HBO Max Original presents mystery/thriller that takes place in COVID-19 pandemic reality


Courtesy of HBO.

The effects of the COVID-19 pandemic have greatly affected every kind of person whether it was psychological or physical. As with any tragedy, there is a film expected to depict the effects of the pandemic. “Kimi” seems to have taken that mantle as it illustrates Angela Child (Zoë Kravitz) as an agoraphobic tech worker, for a virtual assistant company called “Kimi,” which requires her to work from home due to COVID where she then discovers a violent crime. 

First off, filmmaker Steven Soderberhg is an ambitious director who’s willing to make innovative experiments in filmmaking. From shooting films on an iPhone to, as in this case, shooting a movie during a pandemic and applying it to the plot. It may seem tacky at first, but it works its way through in “Kimi.” This is no surprise as Soderbergh previously directed “Contagion,” a film that depicts a fictitious pandemic. But also with Soderberhg, a lot of his films in his long filmography are mostly hit or miss. 

“Kimi” suffers from underdevelopment. Everything seems to be there and waiting for a moment to shine, but it falls flat. Kravitz’s performance as Angela Childs was good with the little she was given. The many quirks of her make the audience feel for this character early on, but later down the line, everything falls apart. The direction is decently done but all of this is to blame at the screenplay by David Koepp. Same as Soderberhg, his writing can be erratic. 

One of the more undeveloped characters who could’ve had so much potential was Terry Hughes (Byron Bowers), Angela’s boyfriend. They must have had one of the most uninteresting relationships in a movie in a long time. By the end, audiences are left wanting more. No chemistry is present between the two and it leaves a wonder as to why they even like each other. 

Plot convenience is also a major element this movie completely falls in. There’s a protest group in the movie earlier on that serves as a realistic element to the pandemic, but later on, once the viewer sees the build up to their importance it just leaves. It doesn’t go back to it. The character of Kevin (Devin Ratray) serves absolutely no point besides saving Angela. The writer shoehorns in a reason to his motivation, but it’s soulless and anticlimactic. He’s presented in the beginning but is completely forgotten throughout the middle, to be back all the way at the end. 

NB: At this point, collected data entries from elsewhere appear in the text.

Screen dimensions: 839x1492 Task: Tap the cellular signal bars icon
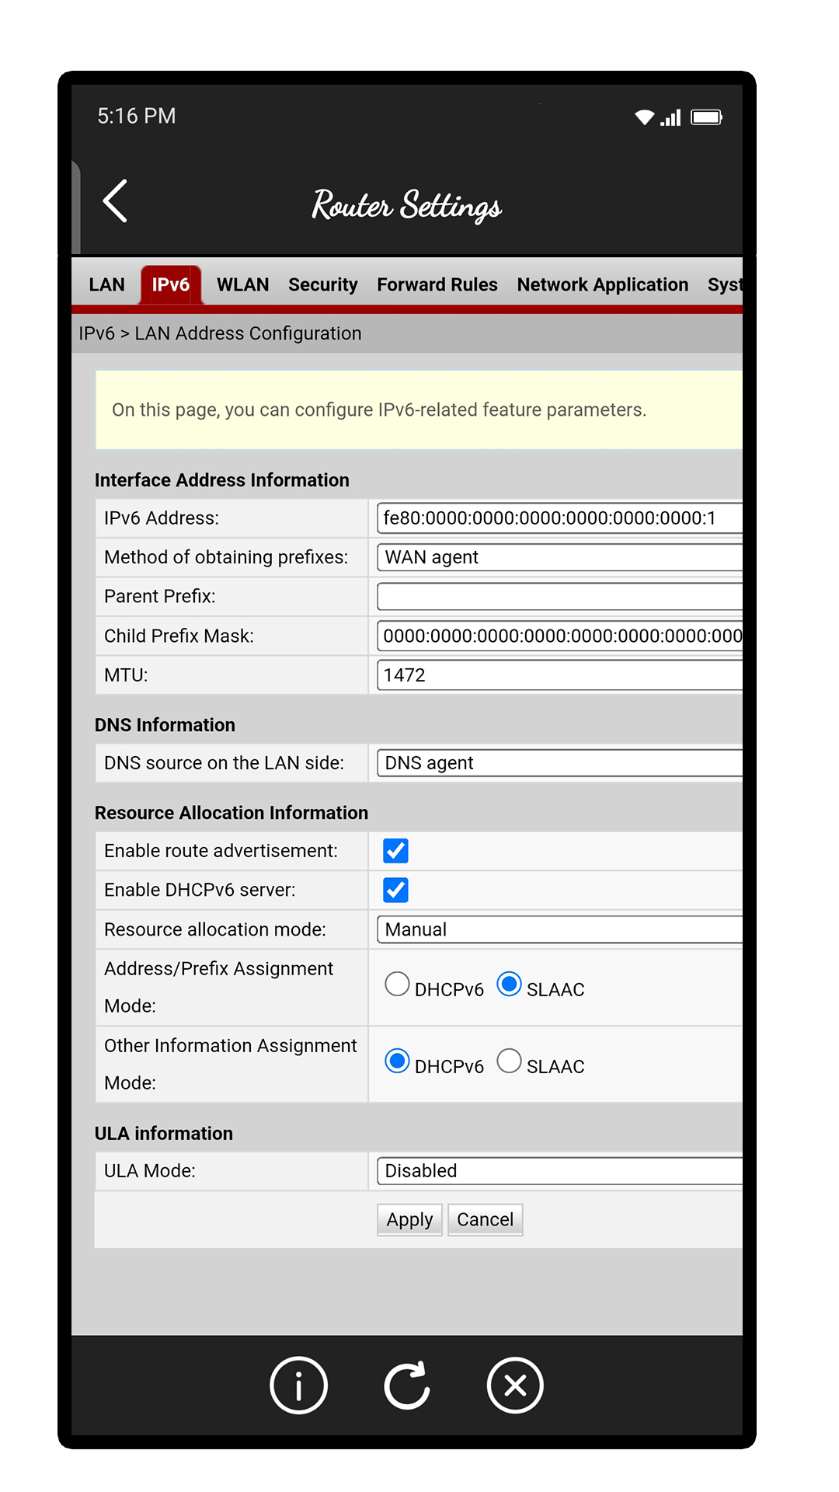pyautogui.click(x=670, y=117)
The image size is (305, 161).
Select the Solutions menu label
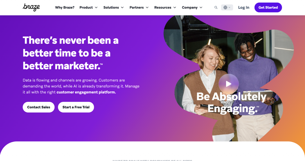[111, 7]
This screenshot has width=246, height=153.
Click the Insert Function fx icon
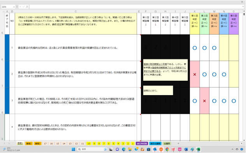(x=27, y=7)
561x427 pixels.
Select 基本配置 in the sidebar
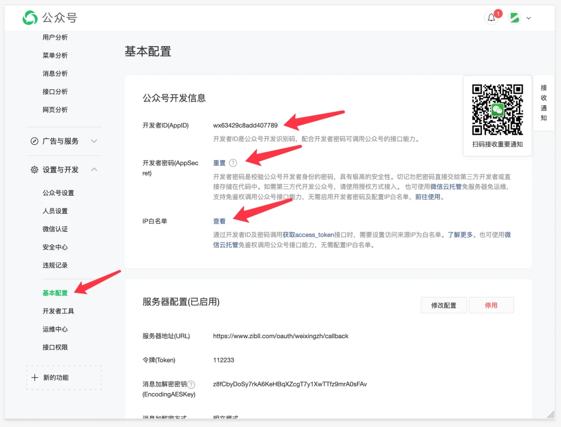coord(55,293)
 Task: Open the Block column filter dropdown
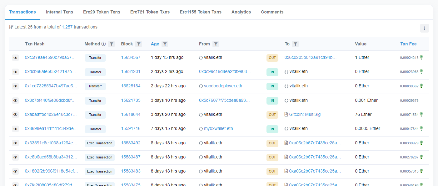coord(139,44)
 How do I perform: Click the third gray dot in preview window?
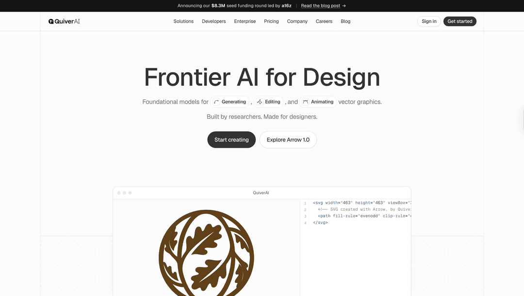pos(130,193)
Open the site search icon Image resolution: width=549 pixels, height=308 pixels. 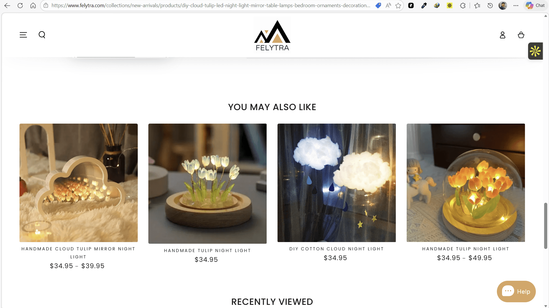pyautogui.click(x=42, y=35)
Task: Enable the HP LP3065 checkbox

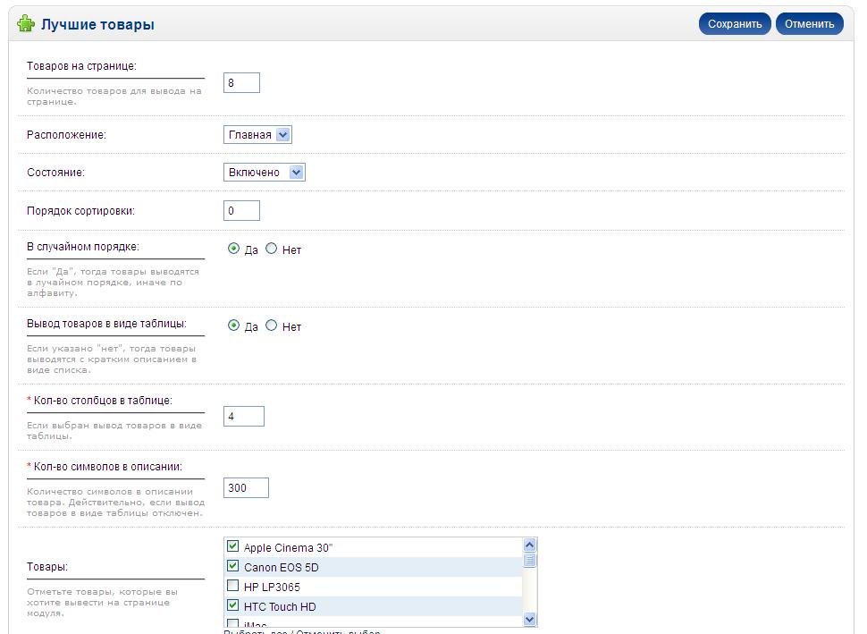Action: point(233,587)
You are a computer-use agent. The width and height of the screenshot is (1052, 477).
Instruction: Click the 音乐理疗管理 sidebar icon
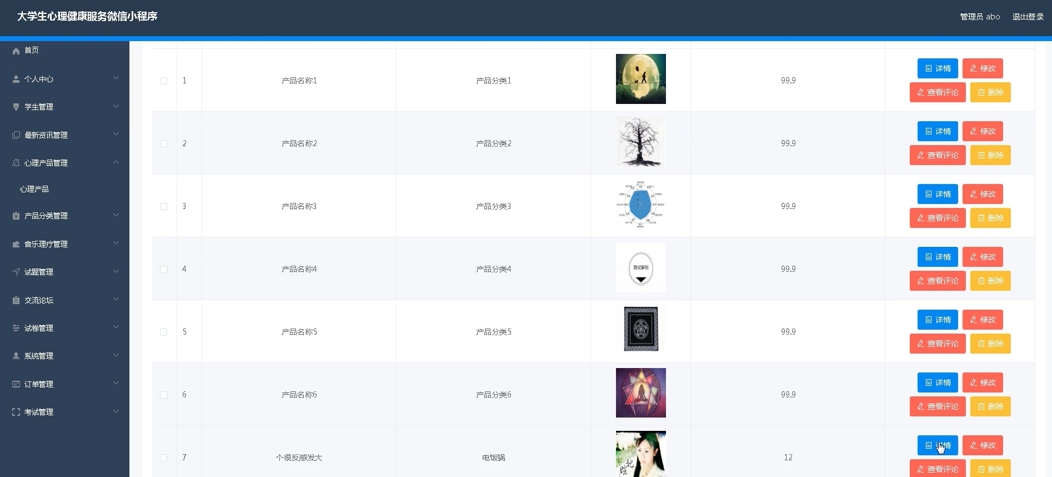(x=16, y=244)
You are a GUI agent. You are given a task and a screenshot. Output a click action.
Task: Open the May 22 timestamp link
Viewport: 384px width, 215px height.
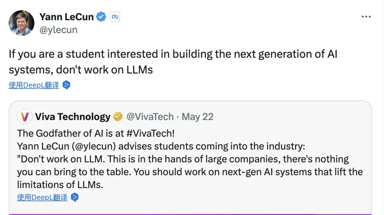pyautogui.click(x=198, y=117)
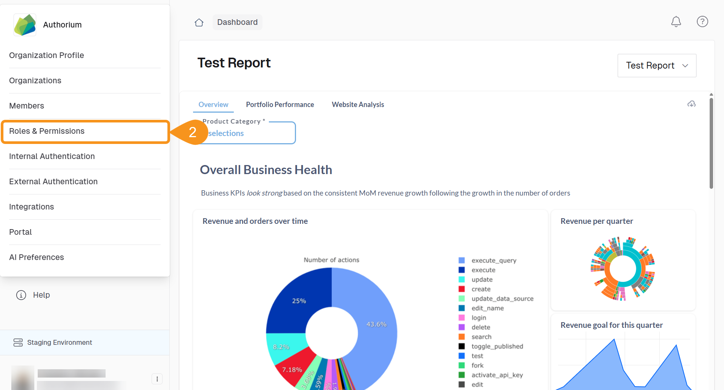The width and height of the screenshot is (724, 390).
Task: Switch to the Website Analysis tab
Action: (x=358, y=105)

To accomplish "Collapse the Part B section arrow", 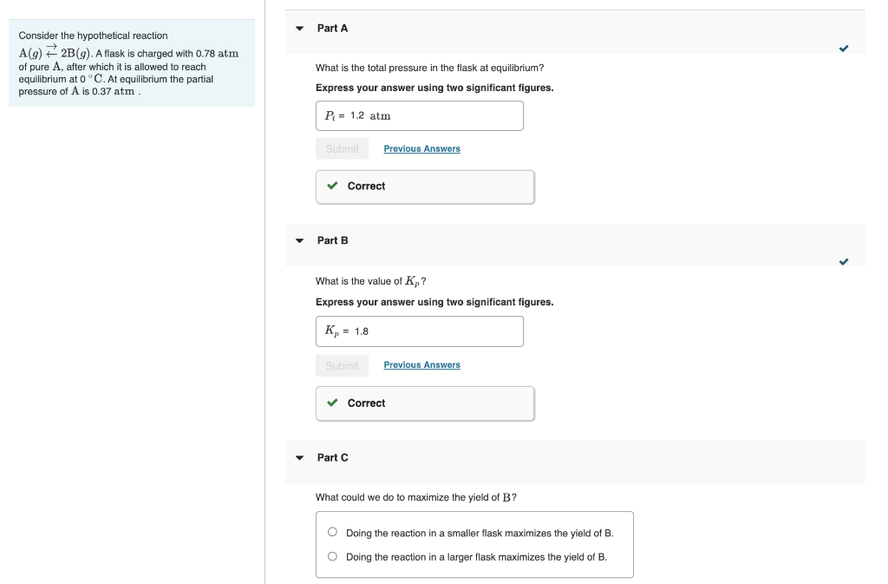I will click(300, 240).
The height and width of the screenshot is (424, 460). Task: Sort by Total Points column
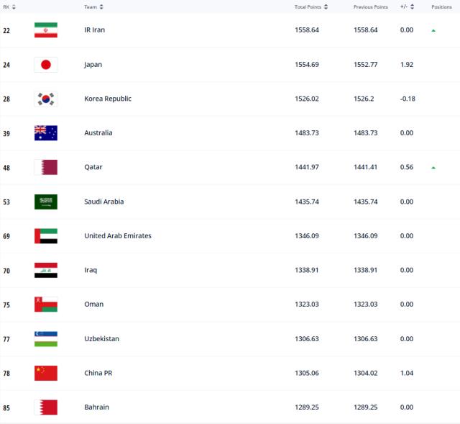311,7
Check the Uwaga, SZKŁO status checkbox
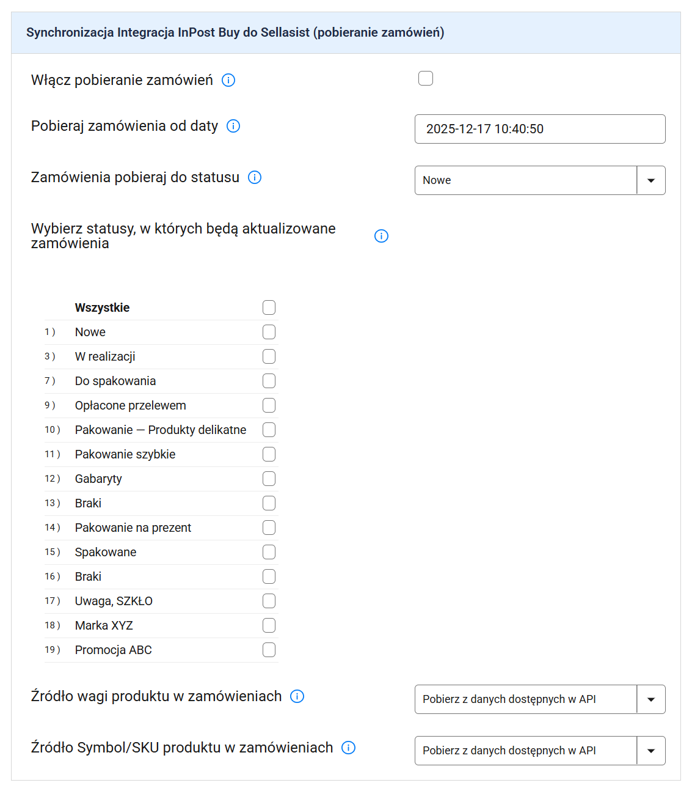 pyautogui.click(x=269, y=601)
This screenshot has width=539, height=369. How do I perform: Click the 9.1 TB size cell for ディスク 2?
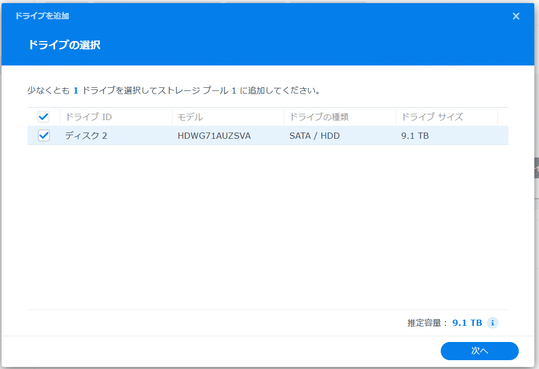pos(414,135)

A lot of characters like Kevin didn’t really have a proper conclusion to them. The movie just abruptly ends as soon as the climax ends. We see little of the consequences that the events create, but we don’t get a satisfying close on Angela. She’s just suddenly all well without more psychological traumas that she already has. Angela’s mother (Robin Givens), who’s underused, doesn’t reappear at the end after knowing her daughter is in danger. Some could say it’s left up to interpretation but there wasn’t enough care put into her despite her emotional connection to the protagonist for the audience to even think of something. 

The cinematography by Soderberhg himself captures the anxiety of Angela in a redundant way that gets old quickly. From time to time you’d get a well-lit wide shot to then a horrible angle of something so simple as a reaction. 

The use of Kimi was one of the many highlights of the film. It’s a simple plot device but fairly effective. Angela uses it to its advantage which makes pretty memorable scenes. Since it’s also inspired by Amazon Alexa, there can be some relatable situations where the device can act back. 

After all “Kimi” presents an Alfred Hitchcock-esque thriller that takes place in the pandemic reality in an extremely uninspiring way. Overall this movie deserves a 5/10, with a few more rewrites and revisions this movie could’ve had potential.